_Data extract:_
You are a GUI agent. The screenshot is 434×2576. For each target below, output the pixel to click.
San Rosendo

* * *

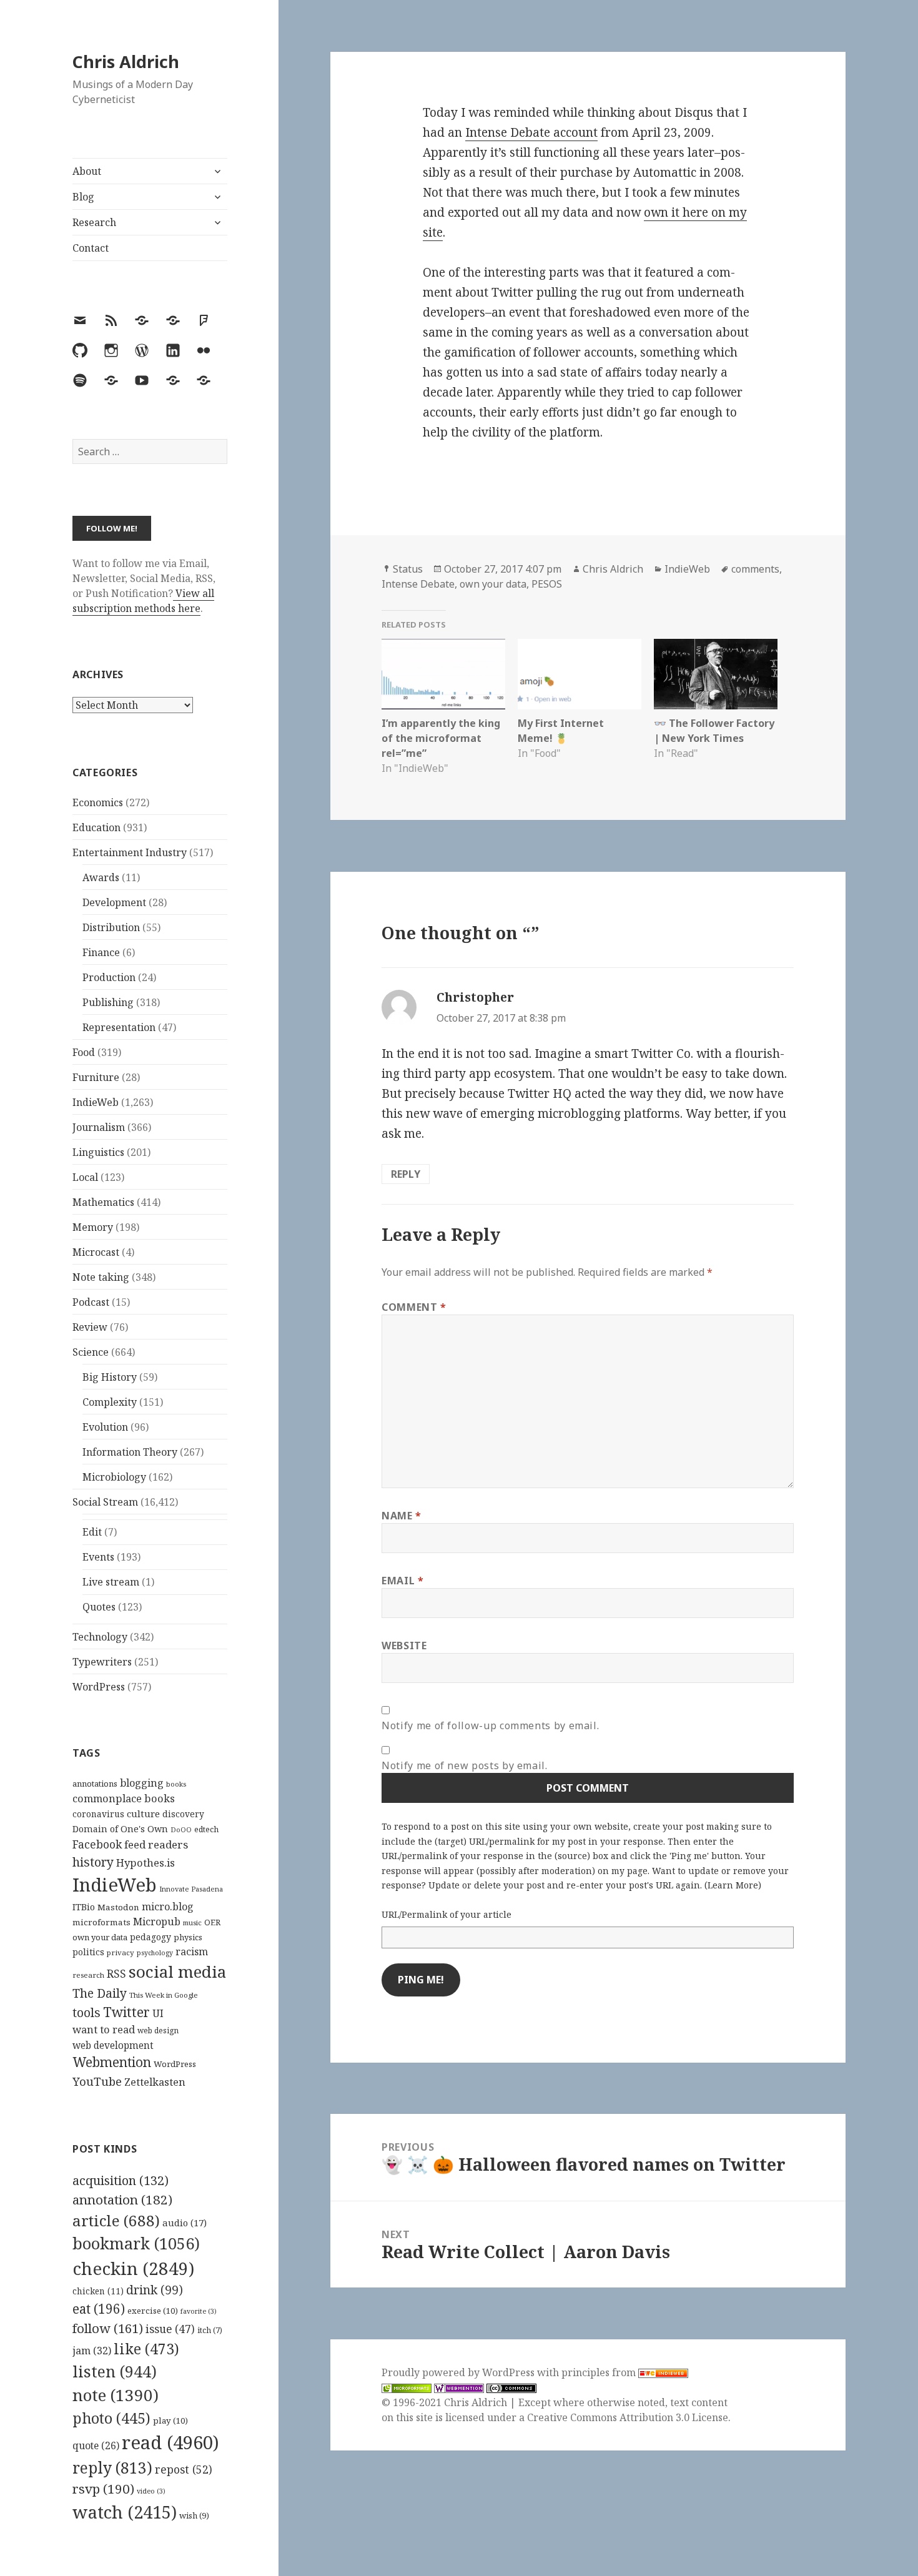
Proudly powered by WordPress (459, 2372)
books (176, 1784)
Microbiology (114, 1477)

==

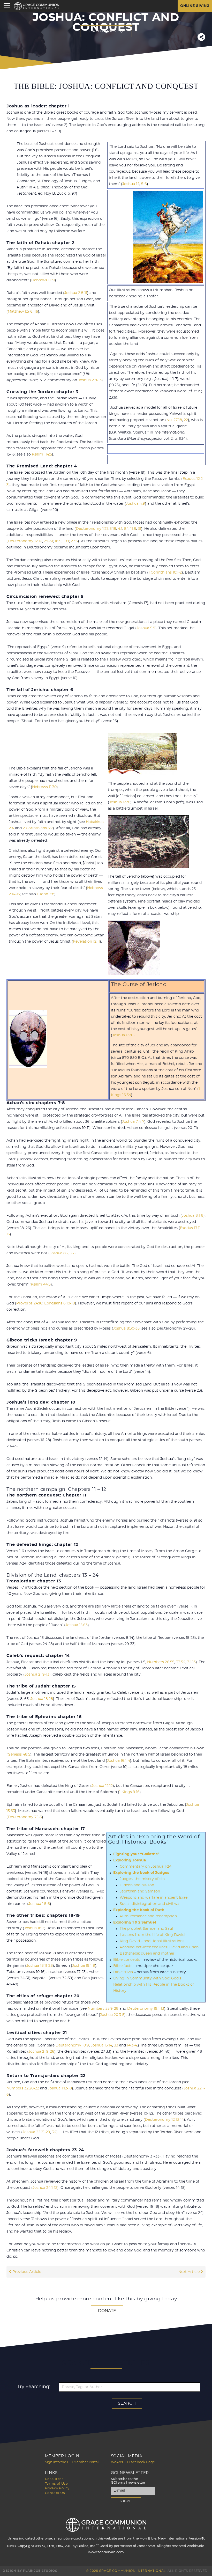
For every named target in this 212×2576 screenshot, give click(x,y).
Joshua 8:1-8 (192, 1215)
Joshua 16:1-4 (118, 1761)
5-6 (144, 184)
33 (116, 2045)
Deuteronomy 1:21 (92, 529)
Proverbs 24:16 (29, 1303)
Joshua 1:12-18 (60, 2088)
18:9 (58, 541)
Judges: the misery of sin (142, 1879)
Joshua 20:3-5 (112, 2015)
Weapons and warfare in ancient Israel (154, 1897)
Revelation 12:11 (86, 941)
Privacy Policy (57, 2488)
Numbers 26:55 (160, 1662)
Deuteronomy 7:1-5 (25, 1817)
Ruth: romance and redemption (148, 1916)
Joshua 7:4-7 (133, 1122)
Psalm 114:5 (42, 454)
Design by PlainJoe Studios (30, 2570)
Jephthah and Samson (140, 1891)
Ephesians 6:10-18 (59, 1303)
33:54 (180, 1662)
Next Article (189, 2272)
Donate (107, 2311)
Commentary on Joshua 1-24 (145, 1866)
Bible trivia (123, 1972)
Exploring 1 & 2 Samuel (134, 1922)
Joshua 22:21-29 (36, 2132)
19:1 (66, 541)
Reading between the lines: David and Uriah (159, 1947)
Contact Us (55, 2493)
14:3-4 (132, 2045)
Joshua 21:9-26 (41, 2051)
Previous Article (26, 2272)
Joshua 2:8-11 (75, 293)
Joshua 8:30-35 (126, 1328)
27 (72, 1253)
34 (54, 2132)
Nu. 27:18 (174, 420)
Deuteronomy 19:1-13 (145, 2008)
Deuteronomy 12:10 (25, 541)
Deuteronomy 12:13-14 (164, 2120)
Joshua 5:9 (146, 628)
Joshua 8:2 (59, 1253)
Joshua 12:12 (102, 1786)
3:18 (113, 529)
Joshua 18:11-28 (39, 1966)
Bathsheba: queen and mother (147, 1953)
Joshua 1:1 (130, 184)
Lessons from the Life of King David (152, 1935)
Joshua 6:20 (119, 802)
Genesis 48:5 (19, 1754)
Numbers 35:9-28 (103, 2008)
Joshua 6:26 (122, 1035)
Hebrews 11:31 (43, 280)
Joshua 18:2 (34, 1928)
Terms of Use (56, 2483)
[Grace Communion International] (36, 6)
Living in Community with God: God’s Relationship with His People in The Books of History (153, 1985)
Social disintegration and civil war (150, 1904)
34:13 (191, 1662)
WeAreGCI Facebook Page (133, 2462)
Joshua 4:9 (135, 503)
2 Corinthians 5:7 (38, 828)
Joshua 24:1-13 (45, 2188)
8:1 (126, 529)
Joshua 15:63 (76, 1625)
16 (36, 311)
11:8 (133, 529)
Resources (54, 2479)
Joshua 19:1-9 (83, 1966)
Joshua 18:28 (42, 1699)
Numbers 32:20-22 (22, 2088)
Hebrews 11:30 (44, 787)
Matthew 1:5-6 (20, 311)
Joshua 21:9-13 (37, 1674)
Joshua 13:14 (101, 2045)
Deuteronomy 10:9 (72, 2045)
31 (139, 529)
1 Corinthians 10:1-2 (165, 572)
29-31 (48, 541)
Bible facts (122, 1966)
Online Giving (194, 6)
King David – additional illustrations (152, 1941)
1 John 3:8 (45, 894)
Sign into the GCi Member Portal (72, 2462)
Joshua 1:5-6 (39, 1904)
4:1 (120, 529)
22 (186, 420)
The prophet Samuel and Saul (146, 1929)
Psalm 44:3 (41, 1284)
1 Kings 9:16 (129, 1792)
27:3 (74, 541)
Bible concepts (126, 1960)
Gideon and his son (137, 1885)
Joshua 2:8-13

_About this exercise:_
Precisely the lines between those holding "18:9 (58, 541)" and "Commentary on Joshua 1-24 (145, 1866)", inclusive, are to be reproduced from the listing above, with nothing added.

_Output of the task:_
18:9 (58, 541)
Judges: the misery of sin (142, 1879)
Joshua 20:3-5 (112, 2015)
Weapons and warfare in ancient Israel (154, 1897)
Revelation 12:11 (86, 941)
Privacy Policy (57, 2488)
Numbers 26:55 (160, 1662)
Deuteronomy 7:1-5 (25, 1817)
Ruth: romance and redemption (148, 1916)
Joshua 7:4-7 (133, 1122)
Psalm 114:5 (42, 454)
Design by PlainJoe Studios (30, 2570)
Jephthah and Samson (140, 1891)
Ephesians 6:10-18 (59, 1303)
33:54 (180, 1662)
Next Article (189, 2272)
Donate (107, 2311)
Commentary on Joshua 1-24 (145, 1866)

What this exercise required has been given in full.